**Exercise data:**
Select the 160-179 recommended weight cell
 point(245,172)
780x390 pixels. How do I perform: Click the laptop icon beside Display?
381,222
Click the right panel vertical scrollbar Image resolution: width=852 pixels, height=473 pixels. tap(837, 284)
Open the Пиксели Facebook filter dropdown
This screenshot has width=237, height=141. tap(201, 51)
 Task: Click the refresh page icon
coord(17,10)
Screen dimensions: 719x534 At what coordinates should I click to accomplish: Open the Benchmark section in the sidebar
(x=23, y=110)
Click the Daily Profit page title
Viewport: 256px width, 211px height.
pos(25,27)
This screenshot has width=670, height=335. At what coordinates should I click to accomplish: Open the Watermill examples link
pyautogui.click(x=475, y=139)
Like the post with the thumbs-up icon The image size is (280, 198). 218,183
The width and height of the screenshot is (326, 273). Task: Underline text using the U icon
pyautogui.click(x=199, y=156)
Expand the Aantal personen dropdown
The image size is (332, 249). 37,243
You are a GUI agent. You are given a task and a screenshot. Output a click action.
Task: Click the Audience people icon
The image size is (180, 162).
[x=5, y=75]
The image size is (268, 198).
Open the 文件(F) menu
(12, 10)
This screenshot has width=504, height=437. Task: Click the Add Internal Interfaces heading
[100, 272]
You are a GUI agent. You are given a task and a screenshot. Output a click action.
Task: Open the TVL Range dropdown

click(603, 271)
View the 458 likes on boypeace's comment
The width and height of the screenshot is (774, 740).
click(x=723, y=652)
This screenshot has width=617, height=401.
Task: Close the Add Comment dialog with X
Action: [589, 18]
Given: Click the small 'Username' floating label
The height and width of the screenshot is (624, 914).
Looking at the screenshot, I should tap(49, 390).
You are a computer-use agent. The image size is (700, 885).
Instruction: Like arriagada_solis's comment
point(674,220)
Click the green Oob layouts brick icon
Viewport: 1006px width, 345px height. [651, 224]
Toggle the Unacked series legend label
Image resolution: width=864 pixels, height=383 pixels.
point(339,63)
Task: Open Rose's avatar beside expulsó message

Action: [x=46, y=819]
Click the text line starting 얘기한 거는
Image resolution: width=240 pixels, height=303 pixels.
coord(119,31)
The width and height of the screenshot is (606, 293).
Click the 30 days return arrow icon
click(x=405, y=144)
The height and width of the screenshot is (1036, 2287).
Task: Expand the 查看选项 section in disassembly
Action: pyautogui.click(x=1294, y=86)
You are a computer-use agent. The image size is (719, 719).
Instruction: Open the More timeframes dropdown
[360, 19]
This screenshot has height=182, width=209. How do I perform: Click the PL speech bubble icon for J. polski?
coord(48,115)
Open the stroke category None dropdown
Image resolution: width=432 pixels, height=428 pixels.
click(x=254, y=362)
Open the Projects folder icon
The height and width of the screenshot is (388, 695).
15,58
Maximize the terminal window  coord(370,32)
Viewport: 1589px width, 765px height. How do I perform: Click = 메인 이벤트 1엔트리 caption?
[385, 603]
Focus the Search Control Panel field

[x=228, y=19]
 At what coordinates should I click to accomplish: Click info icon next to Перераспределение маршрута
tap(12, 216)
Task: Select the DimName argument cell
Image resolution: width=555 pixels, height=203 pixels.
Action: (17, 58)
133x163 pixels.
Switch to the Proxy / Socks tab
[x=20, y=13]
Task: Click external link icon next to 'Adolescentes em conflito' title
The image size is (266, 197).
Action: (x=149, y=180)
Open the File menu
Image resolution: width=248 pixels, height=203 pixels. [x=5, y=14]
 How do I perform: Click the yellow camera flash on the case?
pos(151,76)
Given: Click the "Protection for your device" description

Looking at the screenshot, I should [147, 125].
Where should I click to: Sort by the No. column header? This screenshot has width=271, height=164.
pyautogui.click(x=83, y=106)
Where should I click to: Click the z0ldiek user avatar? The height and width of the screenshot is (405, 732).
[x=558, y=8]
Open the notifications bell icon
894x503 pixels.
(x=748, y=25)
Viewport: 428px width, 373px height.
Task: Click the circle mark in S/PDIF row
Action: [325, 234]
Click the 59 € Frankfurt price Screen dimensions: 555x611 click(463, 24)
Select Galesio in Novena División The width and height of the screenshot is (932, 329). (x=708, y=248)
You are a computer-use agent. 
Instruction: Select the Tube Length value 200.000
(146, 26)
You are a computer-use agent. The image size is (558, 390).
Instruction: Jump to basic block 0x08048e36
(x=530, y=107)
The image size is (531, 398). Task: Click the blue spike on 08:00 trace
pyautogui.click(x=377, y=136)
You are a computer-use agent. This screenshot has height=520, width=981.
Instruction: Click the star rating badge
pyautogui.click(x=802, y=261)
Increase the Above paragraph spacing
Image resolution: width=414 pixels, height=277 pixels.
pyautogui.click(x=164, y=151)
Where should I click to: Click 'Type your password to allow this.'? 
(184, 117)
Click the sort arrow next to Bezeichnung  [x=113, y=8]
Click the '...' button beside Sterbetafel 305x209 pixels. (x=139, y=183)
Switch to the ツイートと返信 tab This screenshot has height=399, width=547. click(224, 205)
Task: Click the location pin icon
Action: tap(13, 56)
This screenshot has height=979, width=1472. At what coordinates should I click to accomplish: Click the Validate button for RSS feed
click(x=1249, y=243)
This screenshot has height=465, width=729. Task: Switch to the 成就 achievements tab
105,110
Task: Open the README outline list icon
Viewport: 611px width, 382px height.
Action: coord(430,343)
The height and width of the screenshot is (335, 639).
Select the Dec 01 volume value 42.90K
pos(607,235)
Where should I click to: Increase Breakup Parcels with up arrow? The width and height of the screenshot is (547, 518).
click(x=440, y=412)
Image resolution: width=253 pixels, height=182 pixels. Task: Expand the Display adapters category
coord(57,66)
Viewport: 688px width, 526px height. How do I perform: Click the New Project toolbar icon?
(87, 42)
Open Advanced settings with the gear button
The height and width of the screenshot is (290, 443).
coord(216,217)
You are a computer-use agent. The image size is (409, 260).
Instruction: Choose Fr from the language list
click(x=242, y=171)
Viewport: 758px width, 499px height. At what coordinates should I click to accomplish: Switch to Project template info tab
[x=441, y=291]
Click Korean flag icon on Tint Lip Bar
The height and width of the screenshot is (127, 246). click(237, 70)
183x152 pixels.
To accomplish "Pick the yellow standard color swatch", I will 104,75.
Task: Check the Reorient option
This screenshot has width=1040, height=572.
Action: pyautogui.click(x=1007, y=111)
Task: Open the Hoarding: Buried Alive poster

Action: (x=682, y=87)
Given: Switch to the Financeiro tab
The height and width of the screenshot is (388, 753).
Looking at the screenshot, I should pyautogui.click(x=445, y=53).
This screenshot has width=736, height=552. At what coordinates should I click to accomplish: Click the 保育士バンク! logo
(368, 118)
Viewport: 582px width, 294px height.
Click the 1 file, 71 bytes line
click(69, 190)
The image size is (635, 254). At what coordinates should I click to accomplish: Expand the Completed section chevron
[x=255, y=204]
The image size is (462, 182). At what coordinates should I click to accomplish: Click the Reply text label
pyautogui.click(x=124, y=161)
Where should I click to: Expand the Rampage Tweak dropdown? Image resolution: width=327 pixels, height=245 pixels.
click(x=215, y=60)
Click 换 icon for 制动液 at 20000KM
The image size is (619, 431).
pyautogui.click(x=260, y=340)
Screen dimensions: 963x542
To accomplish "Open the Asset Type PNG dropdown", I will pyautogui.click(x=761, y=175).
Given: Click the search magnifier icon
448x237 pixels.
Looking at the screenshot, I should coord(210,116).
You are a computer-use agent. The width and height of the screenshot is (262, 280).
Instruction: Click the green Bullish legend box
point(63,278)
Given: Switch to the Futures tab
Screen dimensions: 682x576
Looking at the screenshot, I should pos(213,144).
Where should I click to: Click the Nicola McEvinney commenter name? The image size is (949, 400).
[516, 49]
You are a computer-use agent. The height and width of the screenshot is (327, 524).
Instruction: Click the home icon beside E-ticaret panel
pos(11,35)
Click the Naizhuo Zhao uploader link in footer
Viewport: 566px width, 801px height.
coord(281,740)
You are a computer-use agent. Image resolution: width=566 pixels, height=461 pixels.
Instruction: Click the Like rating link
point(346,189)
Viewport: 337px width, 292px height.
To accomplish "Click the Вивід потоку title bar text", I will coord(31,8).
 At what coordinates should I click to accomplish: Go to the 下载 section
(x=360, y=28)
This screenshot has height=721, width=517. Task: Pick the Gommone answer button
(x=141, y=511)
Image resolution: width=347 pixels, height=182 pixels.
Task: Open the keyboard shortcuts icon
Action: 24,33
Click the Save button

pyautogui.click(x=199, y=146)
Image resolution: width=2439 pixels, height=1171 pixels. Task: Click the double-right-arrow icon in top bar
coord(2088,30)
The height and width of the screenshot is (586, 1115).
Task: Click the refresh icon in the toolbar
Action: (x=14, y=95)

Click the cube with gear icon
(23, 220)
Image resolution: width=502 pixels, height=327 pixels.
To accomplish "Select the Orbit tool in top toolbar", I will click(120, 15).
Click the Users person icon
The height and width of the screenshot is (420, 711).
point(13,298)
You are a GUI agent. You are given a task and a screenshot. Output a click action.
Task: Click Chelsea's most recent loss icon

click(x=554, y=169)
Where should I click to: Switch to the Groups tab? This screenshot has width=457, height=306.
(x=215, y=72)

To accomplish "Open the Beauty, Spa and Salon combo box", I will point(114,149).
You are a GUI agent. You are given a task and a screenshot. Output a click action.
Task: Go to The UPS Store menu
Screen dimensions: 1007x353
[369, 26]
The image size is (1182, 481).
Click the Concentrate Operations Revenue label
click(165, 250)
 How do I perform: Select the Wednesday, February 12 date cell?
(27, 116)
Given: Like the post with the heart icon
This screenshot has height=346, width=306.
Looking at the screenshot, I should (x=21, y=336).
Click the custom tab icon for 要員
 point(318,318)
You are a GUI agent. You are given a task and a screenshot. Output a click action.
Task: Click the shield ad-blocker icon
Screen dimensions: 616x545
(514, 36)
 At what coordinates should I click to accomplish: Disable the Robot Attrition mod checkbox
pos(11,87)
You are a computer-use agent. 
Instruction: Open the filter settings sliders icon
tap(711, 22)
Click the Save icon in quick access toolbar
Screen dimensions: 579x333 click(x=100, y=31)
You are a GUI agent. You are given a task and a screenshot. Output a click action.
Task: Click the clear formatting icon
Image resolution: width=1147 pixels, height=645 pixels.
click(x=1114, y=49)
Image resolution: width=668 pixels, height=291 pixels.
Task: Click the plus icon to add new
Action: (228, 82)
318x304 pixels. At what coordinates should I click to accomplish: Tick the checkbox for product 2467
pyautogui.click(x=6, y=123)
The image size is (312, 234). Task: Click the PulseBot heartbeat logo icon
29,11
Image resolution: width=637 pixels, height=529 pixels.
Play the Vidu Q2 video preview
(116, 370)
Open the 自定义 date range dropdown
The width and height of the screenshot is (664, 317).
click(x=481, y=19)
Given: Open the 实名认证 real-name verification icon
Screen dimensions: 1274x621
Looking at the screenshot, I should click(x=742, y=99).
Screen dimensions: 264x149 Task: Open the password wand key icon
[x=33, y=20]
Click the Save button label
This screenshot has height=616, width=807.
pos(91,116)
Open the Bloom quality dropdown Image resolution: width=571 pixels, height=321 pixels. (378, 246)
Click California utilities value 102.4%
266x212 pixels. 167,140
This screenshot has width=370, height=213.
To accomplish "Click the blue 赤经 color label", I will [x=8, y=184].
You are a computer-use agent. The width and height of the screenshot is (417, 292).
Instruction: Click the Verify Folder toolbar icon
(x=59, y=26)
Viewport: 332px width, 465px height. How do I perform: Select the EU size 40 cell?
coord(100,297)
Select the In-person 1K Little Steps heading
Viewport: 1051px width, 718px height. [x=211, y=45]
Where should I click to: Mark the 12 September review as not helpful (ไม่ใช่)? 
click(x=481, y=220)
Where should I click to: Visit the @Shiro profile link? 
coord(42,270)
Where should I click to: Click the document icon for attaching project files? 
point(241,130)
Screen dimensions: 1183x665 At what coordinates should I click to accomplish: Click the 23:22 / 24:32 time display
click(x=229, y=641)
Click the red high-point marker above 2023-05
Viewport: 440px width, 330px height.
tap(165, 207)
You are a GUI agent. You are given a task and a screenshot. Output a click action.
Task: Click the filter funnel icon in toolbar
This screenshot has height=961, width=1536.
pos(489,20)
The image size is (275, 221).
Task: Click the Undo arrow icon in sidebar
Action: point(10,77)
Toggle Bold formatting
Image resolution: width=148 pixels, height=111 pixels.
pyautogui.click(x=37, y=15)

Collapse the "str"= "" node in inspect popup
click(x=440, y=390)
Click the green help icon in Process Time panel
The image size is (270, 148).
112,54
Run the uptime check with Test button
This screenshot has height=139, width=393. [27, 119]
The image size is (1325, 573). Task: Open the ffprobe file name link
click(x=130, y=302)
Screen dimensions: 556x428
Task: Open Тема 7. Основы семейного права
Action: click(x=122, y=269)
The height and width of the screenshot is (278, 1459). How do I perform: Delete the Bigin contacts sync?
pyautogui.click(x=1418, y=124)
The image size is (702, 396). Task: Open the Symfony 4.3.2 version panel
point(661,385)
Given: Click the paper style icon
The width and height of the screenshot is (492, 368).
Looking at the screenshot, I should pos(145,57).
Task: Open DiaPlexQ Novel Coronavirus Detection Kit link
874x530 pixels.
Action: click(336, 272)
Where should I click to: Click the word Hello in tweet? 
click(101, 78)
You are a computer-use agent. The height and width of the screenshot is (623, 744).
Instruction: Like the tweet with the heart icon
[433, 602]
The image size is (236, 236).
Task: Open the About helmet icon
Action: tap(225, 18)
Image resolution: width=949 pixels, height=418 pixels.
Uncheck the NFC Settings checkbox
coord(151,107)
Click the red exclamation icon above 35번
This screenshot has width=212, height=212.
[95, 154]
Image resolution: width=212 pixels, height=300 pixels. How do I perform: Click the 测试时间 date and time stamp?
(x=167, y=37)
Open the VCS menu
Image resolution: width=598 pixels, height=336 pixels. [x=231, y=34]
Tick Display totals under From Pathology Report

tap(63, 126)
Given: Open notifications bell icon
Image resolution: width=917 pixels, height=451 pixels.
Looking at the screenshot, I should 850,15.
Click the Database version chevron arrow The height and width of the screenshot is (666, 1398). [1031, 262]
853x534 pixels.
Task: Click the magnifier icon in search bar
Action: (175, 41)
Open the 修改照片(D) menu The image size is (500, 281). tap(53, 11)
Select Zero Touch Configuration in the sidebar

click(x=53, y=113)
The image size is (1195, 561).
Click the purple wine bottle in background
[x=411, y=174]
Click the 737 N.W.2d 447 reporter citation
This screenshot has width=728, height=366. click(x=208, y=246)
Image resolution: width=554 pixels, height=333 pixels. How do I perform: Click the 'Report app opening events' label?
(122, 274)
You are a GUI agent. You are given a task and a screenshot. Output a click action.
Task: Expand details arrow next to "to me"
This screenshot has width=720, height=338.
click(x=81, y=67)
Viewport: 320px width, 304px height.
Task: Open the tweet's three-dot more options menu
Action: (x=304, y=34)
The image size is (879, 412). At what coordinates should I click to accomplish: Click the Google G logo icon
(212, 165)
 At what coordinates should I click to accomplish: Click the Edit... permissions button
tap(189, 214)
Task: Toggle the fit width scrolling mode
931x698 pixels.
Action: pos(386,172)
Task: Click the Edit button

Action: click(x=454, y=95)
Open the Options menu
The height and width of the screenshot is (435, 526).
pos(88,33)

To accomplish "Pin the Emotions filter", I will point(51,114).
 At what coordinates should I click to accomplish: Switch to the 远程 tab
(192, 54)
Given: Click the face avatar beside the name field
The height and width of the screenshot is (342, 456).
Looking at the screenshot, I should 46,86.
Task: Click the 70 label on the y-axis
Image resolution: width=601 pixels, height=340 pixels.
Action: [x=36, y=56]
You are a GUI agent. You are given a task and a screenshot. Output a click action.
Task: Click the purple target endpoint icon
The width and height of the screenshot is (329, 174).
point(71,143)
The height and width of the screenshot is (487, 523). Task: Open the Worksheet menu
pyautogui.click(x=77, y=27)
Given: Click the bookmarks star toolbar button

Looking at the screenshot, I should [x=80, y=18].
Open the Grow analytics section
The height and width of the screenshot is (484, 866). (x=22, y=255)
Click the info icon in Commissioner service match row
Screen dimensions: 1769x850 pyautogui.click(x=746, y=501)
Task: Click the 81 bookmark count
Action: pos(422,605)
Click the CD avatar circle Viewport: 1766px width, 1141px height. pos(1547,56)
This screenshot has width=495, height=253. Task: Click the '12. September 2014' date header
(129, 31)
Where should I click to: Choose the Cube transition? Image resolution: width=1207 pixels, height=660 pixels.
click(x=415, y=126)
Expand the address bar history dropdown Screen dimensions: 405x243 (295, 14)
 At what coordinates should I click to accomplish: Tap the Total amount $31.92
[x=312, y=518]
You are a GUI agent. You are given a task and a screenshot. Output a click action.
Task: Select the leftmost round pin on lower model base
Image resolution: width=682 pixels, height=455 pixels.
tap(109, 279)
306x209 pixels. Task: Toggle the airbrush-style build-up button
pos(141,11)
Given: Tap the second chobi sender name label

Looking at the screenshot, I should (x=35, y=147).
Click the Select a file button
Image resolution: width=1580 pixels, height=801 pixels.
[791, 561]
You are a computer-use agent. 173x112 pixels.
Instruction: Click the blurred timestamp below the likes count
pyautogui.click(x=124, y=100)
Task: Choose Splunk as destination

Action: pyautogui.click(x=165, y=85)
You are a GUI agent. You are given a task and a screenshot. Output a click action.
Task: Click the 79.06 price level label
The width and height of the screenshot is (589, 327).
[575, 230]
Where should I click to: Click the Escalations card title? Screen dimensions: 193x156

**Goal of the exercise:**
The total alone is wanted: how many lines in the listing above contain "bell".

**Task output:**
2